Flaxseed is packed with essential nutrients such as Omega-3 fatty acids, particularly alpha linolenic acid (ALA) which supports heart health, and both soluble and insoluble fibre, aiding digestion and promoting regularity. These seeds also contain Lignans Phytoestrogens, plant compounds that mimic the hormone oestrogen in the body, associated with hormone balancing effects but also showing promise in reducing cancer risk due to their antioxidant properties.
In addition to these health benefits, flaxseed is an excellent plant-based source of protein and contains the amino acids arginine and glutamine, linked to heart and immune system health.
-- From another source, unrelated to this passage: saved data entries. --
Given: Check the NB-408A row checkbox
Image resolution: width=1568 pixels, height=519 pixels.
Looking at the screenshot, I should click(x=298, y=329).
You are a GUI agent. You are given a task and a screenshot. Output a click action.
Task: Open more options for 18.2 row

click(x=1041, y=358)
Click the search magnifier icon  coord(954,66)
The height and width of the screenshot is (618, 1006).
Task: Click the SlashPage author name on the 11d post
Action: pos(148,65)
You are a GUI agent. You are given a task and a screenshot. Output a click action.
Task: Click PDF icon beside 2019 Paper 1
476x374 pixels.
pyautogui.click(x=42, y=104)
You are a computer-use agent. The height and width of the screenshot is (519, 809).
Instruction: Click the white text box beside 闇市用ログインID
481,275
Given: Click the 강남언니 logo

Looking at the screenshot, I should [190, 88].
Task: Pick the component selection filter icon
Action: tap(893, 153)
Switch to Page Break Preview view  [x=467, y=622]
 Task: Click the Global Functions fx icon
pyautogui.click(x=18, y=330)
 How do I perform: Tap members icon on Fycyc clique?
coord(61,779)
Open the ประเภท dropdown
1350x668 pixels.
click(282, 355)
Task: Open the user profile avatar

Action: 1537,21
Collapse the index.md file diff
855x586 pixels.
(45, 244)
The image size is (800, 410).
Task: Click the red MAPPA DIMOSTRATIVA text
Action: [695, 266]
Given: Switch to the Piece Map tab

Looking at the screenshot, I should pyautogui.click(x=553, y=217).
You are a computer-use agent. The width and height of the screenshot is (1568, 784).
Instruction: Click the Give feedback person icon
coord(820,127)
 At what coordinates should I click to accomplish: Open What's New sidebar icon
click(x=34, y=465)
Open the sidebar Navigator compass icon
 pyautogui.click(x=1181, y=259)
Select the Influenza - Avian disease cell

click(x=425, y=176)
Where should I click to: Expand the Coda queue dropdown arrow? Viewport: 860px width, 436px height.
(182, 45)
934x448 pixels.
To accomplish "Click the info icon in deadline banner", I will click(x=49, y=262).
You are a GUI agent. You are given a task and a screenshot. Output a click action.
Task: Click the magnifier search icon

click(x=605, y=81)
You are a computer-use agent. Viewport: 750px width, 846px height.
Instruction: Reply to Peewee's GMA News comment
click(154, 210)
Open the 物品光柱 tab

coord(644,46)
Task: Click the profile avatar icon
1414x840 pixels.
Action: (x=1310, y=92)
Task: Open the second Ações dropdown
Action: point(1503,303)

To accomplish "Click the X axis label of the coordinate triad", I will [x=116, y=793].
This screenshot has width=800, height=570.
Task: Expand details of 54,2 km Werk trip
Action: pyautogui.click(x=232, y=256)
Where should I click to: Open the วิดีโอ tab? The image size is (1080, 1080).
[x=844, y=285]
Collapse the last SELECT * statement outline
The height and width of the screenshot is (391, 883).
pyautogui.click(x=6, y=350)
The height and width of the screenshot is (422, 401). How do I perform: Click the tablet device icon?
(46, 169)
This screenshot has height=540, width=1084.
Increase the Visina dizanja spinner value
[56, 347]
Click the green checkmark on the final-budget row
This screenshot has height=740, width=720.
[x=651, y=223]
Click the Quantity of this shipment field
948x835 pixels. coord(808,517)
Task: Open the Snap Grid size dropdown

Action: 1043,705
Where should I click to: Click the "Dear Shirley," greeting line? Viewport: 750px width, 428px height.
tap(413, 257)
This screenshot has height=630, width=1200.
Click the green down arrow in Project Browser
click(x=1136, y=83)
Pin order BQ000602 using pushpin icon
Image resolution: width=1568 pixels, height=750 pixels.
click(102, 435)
Speaking on behalf of Linwoods, UK nutritionist and bestselling author Jenny Tschiesche shared how you can incorporate flaxseed into your diet.
She said: "To ensure high bioavailability of its bioactive components, flaxseed should be consumed in the milled form. If consumed as whole seed your body won't fully digest it and therefore you'll not receive the full range of nutritional benefits.
"Consuming about one to two tablespoons of milled flaxseed per day is enough to provide a good dose of fibre, omega-3 fatty acids, and other nutrients, while fitting into a balanced diet."
Incorporating flaxseed into your diet is super easy with Jenny suggesting that it can be used when baking breads, pancakes, muffins, flapjacks (or 'flaxjacks') and cakes. It can also be added into smoothies, and can be used in muesli, granola and overnight oats.
Flaxseed is also a great substitute for eggs, especially for those following a plant-based diet.
Jenny explains: "Simply combine one tablespoon of milled flaxseed with three tablespoons of tepid water to create a plant-based egg replacement suitable for baking or in pancakes."